ECLSS Instrumentation Technology Development for the Space Exploration Initiative

Paper #:
  • 911358

Published:
  • 1991-07-01
Citation:
Diamant, B., Bao, J., Wieland, P., and Humphries, W., "ECLSS Instrumentation Technology Development for the Space Exploration Initiative," SAE Technical Paper 911358, 1991, https://doi.org/10.4271/911358.
Pages:
19
Abstract:
The availability of real time, automated, and reliable atmosphere and water monitoring instrumentation within the timeframe of future manned lunar and Mars missions is vital to the success of the Space Exploration Initiative (SEI). For these missions, with durations measured in years, the environmental control and life support system (ECLSS) must be properly instrumented to assure the crew that the physical, chemical, and biological properties of the atmosphere and water are within ranges that are healthy and safe. The technology for measuring some properties, such as temperature and pressure, is currently available for most applications; however, there are a number of instrumentation functions required for future long duration missions that cannot be performed by current technology.Defining the areas where current instrumentation technology falls short of satisfying potential SEI requirements is a task of immediate importance. Many of these issues involve the automation of measurement processes that currently require crew involvement, and/or the reduction of cycle times to achieve real time measurements. In addition to defining broad concerns, specific technologies must be identified to satisfy future requirements. The process of identifying instrumentation shortcomings and concentrating efforts on the development of technologies which can best eliminate these shortcomings will help ensure that instrumentation needed for SEI missions will be available before planned mission start dates.To lay the groundwork for this definition phase, ECLSS instrumentation is discussed by outlining the types of sensors used on past space flights and indicating where improvements, innovation, and new developments may be required.

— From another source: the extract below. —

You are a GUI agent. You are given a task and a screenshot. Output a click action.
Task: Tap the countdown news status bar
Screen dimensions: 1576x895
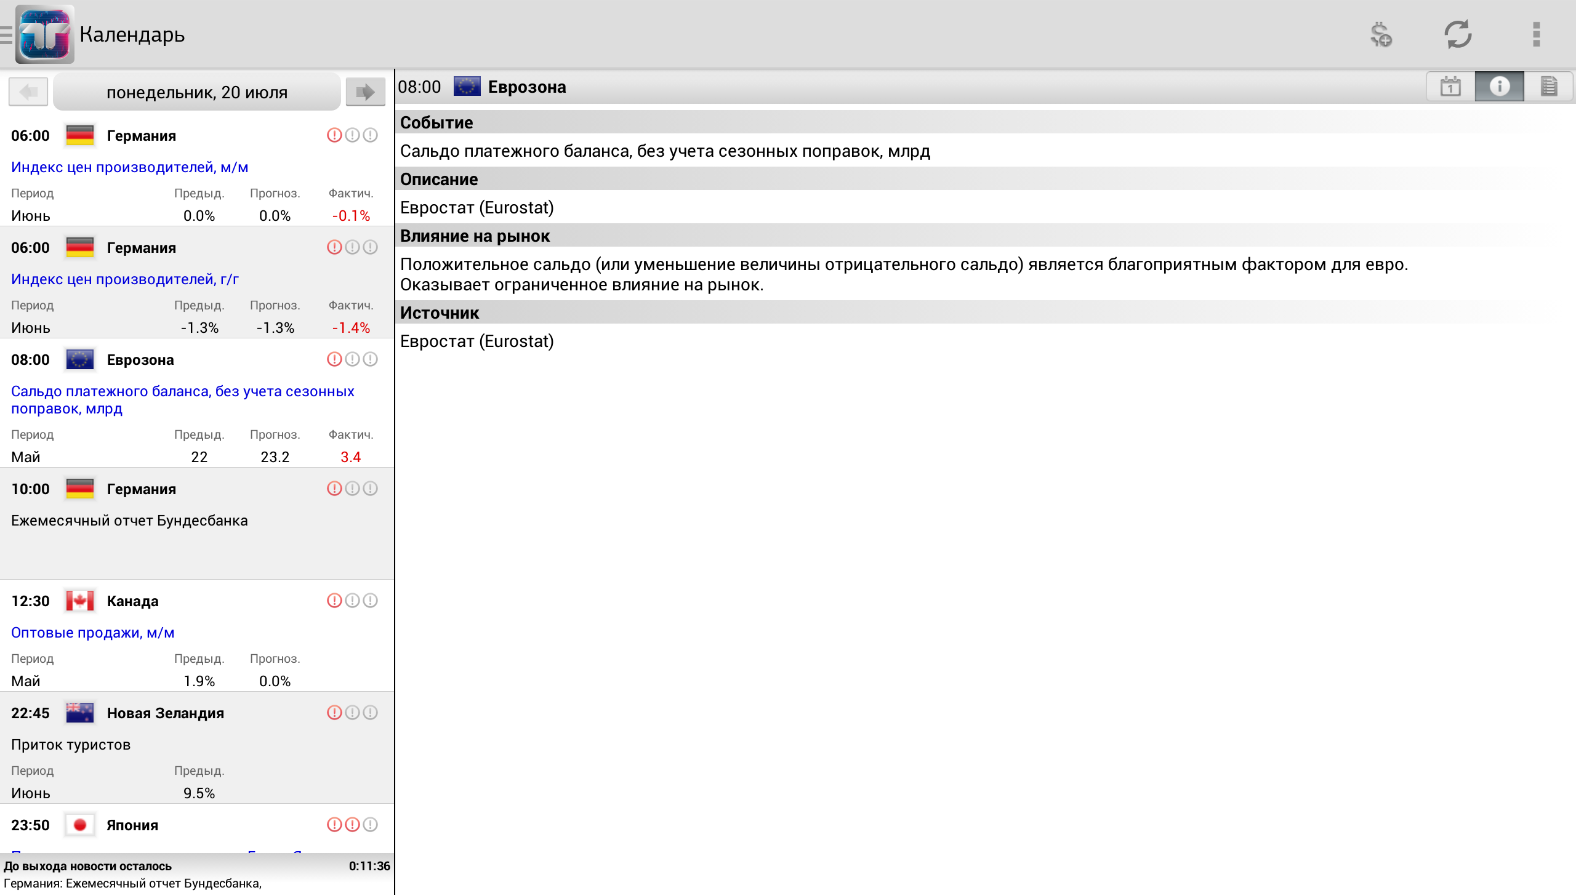(197, 874)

Factors addressed include cycle time, automation, reliability, and resupply, all of which determine to what degree equipment operation is transparent to the crew. Based on the current knowledge base, emerging new technologies in sensor design are discussed. Instrumentation technologies recommended for future development are identified and prioritized according to the need for particular monitoring functions and the current maturity of applicable technologies.